Basically I'm trying to find good starting values for algorithms that determine the roots of a polynomial (e.g. newton method). Obviously we are trying to get as close as possible to the root as we can, but how can we estimate where the roots of a polynomial lie?
Is a argument like: "If the coefficients are relatively small compared to the degree of the polynomial, then the magnitude of the roots is somewhere near the coefficients" correct?
Are there counterexamples of polynomials with very small coefficients and very large roots?

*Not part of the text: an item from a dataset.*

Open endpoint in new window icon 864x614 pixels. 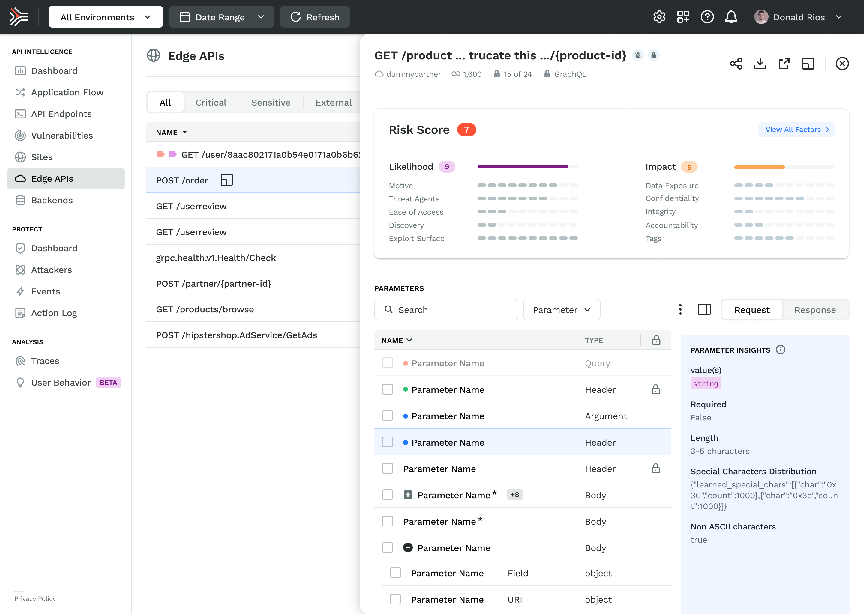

There exist estimates for the size of the largest root. The most general go back to the idea that $z$ is not a root of $$ p(z)=a_nz^n+a_{n-1}+...+a_1z+a_0 $$ if $|z|>R>0$ with an outer root radius $R$ that satisfies the intequality $$ |a_n|R^n\ge |a_{n-1}|R^{n-1}+...|a_1|R+|a_0| $$ This polynomial inequality for $R$ is easier to solve numerically than zeroing in on any specific root of the original polynomial. Especially as for the further numerical purposes only a low relative accuracy is needed. The smallest $R$ is obtained as the only positive root of a polynomial with only one sign change in the coefficient sequence, meaning there is exactly one positive root. This situation allows for the secure use of simple scalar root-finding methods like the Newton method.

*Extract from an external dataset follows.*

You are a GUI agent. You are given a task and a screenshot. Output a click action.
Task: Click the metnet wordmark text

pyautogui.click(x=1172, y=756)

But one can also obtain simple (over-)estimates like $$ R=\max\left(1,\frac{|a_{n-1}|+...+|a_0|}{|a_n|}\right) $$ or $$ R=1+\frac{\max_{k<n} |a_k|}{|a_n|} $$
These estimates support the general idea, if the coefficients are small relative to the leading coefficient, then the roots will also be small.

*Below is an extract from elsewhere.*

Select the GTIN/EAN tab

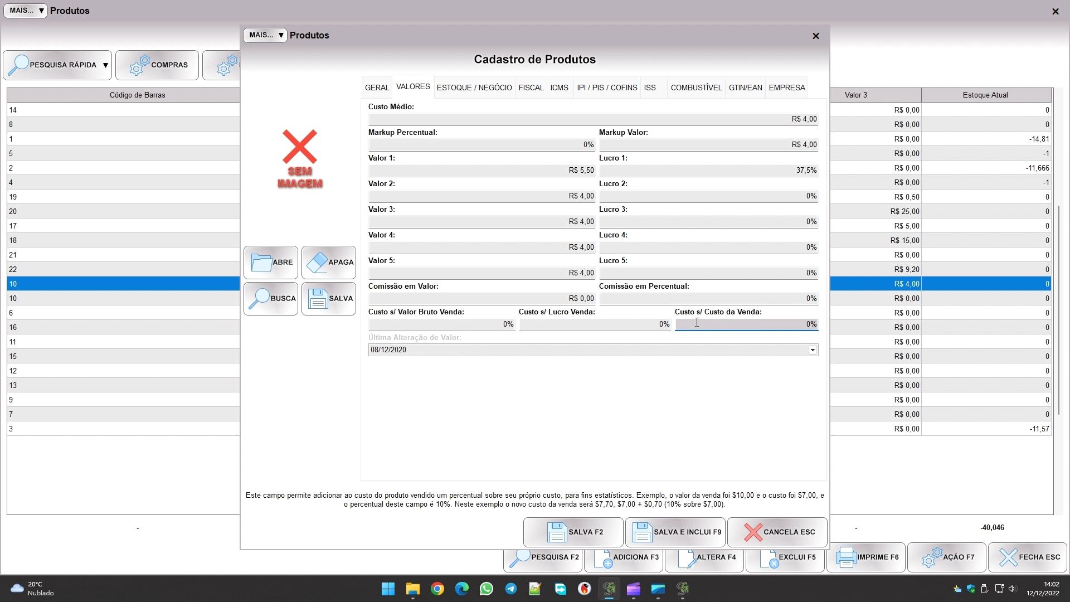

The last bounds only give $R\ge 1$. To get beyond that restriction, "guess" a smaller scale $\rho$ and compute the root bound $R_\rho$ from $p_\rho(z)=p(\rho z)$. Then $R=\rho R_\rho$ gives a better bound. $\rho$ can be estimated as power of 2 from the exponent of the coefficients as floating-point numbers. The aim is that the coefficient sequence of $p_\rho$ is about balanced with the leading coefficient dominating and at least one other coefficient of similar magnitude.
I'd recommend studying the techreport to the Jenkins-Traub RPOLY method. I have some of that also reproduced in the corresponding Wikipedia article.